И громадные сапожища шлёпали по полу, и разволновавшийся Ирод натыкался на столы, на шкафы, злобно, в отместку, осыпавшие его пылью, на двери, на стены, на пианино, глухо, гневно отзывавшееся ему чуть-чуть вздрагивавшими струнами, на старые кресла, который с недовольным, ворчливым скрипом отодвигались в сторону, опять сейчас же засыпая на целые годы, как засыпали эти шкафы, это пианино, эти на всех петлях визжавшие и словно жаловавшиеся двери.

И опять мёртвая тишина воцарялась в склепе, и ещё недавно оживший труп снова забирался в угол, снова искал дороги к счастливому прошлому, но — увы! — уже не находил её… Какие-то тёмные духи становились на ней, раскрывали во тьме свои чёрные крылья, чтобы жадный взгляд измученного путника не заметил её; а когда он бессознательно подходил к ней, они неумолимо отбрасывали его прочь своими чёрными мечами…

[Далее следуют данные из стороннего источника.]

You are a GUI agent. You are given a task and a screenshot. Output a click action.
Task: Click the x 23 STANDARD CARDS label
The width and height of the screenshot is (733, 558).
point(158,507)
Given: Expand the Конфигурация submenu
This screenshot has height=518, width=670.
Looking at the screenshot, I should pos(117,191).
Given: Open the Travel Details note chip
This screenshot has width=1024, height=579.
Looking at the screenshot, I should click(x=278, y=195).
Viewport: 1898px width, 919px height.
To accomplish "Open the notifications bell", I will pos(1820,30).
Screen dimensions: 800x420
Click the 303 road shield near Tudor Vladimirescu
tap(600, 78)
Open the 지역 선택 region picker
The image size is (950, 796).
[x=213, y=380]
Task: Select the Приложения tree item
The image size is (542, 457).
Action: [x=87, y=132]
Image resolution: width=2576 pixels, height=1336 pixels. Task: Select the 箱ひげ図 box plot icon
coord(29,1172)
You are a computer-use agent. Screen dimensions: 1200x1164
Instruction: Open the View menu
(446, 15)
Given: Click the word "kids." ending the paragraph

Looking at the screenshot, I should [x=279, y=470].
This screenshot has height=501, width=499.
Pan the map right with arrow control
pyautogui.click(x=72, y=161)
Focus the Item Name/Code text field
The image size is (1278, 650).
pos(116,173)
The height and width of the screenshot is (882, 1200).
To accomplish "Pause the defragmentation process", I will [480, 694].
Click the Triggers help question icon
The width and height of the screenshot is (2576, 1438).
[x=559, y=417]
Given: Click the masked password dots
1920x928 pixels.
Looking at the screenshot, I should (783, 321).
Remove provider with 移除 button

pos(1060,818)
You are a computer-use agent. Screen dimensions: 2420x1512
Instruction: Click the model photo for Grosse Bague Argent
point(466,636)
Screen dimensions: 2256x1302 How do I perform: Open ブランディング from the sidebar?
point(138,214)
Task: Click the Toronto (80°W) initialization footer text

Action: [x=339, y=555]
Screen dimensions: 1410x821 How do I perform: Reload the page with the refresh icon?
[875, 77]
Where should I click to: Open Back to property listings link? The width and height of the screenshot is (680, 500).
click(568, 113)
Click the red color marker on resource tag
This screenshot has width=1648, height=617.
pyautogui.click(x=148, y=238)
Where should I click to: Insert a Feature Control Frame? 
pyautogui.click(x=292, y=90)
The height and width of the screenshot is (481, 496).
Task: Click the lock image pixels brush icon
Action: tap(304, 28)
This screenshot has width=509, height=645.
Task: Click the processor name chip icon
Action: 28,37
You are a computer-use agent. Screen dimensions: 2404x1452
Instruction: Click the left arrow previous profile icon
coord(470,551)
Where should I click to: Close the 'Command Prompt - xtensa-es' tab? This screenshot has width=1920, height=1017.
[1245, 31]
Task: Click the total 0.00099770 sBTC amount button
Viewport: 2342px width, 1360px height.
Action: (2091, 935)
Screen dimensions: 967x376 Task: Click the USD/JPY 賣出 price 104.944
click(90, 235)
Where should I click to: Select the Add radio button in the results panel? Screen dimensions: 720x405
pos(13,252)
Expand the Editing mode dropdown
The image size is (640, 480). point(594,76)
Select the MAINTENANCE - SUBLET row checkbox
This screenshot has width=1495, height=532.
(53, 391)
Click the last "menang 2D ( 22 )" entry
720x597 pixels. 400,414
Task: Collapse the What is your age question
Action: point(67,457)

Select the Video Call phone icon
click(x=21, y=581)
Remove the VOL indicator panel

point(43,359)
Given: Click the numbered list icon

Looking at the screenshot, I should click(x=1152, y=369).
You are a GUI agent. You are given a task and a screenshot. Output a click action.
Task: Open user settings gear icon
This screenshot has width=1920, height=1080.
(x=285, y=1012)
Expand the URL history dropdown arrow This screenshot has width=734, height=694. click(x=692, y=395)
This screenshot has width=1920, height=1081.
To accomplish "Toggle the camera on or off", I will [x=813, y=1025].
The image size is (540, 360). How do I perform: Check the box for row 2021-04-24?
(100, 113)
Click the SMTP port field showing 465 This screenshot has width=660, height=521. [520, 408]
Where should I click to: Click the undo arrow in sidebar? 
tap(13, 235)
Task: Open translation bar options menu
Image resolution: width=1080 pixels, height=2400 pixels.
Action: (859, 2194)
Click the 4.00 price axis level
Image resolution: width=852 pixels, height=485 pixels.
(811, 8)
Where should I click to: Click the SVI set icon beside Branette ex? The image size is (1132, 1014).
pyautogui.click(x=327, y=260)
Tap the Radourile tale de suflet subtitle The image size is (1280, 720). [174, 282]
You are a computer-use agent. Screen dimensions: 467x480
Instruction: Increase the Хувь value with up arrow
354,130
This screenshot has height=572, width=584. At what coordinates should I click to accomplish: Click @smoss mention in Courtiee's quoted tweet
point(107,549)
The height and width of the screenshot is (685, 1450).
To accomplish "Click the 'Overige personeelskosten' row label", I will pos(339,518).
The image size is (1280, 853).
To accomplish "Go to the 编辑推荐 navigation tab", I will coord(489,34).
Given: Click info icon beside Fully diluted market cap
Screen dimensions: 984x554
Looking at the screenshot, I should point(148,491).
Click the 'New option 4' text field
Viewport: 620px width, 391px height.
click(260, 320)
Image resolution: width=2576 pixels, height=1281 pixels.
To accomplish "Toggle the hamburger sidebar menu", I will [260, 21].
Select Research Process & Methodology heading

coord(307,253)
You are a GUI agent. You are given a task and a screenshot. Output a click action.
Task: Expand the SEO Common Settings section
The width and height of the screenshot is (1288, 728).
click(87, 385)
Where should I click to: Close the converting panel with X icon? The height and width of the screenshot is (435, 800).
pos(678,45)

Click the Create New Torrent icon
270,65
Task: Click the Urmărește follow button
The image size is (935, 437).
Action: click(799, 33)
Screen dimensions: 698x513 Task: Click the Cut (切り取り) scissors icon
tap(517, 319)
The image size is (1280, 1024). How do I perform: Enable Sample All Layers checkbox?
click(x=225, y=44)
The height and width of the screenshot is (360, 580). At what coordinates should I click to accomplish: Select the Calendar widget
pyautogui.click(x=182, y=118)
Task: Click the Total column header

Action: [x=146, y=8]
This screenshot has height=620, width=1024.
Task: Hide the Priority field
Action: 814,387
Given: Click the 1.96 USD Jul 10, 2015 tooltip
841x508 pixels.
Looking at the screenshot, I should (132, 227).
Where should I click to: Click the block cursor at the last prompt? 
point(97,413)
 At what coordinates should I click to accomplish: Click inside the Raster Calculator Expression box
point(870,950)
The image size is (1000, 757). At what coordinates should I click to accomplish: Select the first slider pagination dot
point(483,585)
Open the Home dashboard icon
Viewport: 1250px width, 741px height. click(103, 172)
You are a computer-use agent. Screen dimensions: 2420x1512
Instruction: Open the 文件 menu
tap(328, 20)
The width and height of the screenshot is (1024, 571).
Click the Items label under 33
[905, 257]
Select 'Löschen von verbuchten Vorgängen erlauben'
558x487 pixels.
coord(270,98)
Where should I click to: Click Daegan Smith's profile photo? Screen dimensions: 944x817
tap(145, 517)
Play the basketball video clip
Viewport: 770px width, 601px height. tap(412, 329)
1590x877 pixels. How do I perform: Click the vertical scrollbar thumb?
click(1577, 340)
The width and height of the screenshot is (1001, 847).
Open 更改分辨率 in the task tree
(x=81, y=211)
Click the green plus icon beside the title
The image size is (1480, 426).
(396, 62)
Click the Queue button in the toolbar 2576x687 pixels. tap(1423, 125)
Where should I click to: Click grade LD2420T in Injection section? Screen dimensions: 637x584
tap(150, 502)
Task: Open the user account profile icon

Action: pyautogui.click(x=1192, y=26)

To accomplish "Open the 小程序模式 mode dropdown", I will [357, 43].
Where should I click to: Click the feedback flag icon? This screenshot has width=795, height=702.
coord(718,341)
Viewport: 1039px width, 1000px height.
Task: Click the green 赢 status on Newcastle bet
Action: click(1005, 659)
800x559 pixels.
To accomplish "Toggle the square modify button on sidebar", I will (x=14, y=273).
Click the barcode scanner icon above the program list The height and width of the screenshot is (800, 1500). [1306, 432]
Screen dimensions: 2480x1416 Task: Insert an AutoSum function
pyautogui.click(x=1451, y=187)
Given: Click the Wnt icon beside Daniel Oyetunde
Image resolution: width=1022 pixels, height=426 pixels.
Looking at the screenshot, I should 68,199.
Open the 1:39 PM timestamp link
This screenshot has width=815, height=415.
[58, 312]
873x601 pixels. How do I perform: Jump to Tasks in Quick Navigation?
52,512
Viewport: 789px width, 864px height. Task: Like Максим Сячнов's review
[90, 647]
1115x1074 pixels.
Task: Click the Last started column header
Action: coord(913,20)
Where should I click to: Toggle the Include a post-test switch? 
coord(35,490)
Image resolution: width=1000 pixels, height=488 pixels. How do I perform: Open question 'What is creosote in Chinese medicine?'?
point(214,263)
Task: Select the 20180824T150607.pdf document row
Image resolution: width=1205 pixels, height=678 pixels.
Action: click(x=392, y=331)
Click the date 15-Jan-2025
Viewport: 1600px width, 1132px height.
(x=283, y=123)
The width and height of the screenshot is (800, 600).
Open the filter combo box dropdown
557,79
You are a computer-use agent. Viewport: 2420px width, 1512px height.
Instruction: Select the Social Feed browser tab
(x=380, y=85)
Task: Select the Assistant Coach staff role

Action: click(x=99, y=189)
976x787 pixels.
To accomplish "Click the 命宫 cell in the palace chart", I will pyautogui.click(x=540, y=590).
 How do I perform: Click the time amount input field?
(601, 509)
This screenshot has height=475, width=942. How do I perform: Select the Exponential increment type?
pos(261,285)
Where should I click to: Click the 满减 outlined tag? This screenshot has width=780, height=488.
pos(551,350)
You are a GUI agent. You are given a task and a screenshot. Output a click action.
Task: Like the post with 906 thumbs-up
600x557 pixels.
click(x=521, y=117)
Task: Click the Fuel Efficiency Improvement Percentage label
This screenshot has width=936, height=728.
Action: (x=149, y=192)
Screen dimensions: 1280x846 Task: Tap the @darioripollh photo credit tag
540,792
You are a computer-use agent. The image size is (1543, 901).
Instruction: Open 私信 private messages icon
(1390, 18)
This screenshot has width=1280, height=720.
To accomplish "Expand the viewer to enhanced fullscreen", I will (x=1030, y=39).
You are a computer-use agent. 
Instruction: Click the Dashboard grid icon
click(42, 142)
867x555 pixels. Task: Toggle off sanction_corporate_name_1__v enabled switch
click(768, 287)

И нелюдим плакал, и нелюдим молился!.. Но его плач и стоны слышали только одна ночь, слышал её чёрный мрак, её глухая, зловещая тишина… Равнодушно слушали, ничем не отзываясь на стоны жалкого старика.

— Дитя моё, дитя моё!.. Дорогое моё дитя!.. — кричал он кому-то в темноту…

Но чёрные ангелы ещё внимательнее сторожили дорогу в счастливую страну прошлого, ещё теснее закрывали её своими холодными тёмными крыльями, и если бы его дитя, его дорогое дитя услышало отца и побежало к нему на своих голеньких ножках — оно бы не нашло тех ворот, которые из печального настоящего ведут в радостный край былого… Чёрные духи заслонили бы перед ним эти ворота!..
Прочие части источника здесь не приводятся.